Heritage Narratives, Rural Agency, & Food Tourism in Bulgaria
In fulfillment of my Master’s Thesis in Gastronomy from Boston University, I spent ten months studying rural placemaking, national heritage narratives, and patterns of ethnic erasure in the context of Bulgaria’s burgeoning food tourism industry. The project engages with the sociological literature on placemaking, mobility, and globalization to challenge the persistent association of rurality with passivity, demonstrating that rural actors do not simply “receive” tourism as a desperate last resort. Rather, my observations suggest that rural folks are active participants in this process, using tourism as an opportunity to support themselves in new ways while reshaping understandings of rural Bulgaria’s agrarian past and present. At the same time, while I point to the fact that these individuals and organizations act strategically to represent themselves on their own terms, I also highlight the ways these stories recreate Socialist-era patterns of ethnic erasure in the craft and curation of Bulgarian heritage.
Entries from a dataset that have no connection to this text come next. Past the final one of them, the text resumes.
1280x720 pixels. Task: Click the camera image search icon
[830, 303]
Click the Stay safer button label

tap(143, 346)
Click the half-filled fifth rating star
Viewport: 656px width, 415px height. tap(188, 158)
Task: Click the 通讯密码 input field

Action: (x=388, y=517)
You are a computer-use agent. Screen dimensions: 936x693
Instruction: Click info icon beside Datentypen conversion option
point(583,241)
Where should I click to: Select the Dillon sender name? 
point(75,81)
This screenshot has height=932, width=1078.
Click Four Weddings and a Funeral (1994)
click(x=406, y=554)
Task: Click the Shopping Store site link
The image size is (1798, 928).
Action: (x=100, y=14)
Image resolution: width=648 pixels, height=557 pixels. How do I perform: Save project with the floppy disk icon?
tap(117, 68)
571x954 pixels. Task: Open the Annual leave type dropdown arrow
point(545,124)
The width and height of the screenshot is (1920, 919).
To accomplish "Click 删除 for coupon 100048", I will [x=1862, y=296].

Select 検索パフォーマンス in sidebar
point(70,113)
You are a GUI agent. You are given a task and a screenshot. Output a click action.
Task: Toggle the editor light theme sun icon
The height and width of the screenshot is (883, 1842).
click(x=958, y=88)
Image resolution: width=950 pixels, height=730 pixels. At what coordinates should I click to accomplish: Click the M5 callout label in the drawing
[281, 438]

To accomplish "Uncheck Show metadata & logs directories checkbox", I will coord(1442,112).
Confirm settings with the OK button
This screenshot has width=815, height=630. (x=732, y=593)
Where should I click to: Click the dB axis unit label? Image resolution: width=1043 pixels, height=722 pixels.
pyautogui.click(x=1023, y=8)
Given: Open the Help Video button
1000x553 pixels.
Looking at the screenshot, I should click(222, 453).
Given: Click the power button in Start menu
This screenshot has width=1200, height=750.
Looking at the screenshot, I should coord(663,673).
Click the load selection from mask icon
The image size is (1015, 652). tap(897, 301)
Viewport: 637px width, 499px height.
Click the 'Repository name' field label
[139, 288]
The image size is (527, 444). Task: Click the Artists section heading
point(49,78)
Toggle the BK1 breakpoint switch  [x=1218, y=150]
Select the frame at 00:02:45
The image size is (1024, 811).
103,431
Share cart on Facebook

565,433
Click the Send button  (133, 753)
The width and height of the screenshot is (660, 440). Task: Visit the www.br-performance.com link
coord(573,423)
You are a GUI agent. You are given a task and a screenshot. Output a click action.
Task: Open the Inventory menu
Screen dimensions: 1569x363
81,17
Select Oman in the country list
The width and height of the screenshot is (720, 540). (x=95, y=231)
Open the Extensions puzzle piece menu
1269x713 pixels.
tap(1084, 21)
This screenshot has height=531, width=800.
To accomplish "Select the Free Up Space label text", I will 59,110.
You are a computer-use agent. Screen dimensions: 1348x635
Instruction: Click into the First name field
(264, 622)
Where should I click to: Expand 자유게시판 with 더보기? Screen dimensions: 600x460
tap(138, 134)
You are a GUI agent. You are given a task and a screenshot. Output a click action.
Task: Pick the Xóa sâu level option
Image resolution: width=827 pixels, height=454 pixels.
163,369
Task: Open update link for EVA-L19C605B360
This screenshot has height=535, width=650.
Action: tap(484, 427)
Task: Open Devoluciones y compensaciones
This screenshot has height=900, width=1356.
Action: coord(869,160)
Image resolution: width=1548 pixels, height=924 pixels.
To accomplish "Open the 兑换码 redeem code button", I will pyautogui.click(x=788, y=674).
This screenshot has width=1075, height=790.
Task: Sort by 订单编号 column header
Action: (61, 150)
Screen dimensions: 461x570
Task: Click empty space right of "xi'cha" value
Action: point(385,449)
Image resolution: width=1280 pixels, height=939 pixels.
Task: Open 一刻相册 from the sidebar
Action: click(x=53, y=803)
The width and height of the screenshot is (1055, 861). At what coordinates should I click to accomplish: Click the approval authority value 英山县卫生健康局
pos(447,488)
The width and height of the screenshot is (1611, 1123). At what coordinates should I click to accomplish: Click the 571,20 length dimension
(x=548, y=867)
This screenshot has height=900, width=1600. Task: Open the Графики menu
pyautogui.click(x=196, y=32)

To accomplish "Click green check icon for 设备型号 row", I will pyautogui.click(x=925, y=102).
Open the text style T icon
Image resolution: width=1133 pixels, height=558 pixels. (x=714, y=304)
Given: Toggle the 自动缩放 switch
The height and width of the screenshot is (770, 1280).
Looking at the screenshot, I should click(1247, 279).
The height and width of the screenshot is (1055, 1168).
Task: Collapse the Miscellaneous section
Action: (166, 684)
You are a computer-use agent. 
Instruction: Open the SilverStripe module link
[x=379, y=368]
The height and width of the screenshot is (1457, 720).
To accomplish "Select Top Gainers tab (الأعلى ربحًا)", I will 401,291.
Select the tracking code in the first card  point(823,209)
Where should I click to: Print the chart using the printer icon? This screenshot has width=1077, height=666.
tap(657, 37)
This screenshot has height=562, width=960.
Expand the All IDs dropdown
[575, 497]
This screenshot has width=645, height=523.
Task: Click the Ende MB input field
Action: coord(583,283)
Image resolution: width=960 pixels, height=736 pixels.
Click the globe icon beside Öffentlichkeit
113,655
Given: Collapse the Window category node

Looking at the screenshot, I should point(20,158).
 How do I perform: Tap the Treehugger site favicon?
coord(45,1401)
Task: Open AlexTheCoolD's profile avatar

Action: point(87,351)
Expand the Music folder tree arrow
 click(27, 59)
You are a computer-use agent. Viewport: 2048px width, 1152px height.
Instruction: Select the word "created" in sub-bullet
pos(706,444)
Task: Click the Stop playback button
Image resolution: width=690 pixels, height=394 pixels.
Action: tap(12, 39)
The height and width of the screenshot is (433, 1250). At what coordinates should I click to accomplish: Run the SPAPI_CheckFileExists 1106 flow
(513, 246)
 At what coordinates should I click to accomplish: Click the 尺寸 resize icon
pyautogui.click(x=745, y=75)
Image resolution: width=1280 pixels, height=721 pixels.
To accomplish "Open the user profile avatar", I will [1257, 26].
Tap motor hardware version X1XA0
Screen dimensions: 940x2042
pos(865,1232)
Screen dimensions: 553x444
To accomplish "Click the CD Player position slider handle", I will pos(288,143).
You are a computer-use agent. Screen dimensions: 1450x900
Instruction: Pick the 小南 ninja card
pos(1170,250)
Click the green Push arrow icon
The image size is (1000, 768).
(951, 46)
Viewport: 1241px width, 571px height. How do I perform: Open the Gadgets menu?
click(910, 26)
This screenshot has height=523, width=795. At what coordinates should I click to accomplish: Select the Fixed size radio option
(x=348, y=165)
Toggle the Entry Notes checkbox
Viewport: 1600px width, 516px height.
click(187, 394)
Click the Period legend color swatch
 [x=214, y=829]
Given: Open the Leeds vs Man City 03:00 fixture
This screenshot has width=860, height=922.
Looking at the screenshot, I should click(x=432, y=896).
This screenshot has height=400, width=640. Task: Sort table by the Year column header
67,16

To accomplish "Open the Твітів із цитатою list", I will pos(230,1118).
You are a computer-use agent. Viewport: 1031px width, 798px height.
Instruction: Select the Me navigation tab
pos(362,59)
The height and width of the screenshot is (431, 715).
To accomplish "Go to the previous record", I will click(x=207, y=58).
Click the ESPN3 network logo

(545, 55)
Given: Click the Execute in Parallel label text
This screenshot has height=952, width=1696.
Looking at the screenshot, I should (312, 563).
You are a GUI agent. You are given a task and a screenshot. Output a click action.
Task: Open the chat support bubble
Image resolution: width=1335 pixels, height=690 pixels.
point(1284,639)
I conclude that efforts to position tourism as a means of rural economic development in Bulgaria run the risk of exacerbating inequalities that play out along ethnic lines.
This research was funded through Fulbright Bulgaria and won the Graduate Association for Food Studies’ Inaugural Distinguished Master’s Thesis Award in 2023. The project has culminated into a work-in-progress, journal-length article tentatively titled: “Tasting Place, Erasing People: Diversity & Homogeneity in Post-Socialist Bulgarian Gastronationalism.”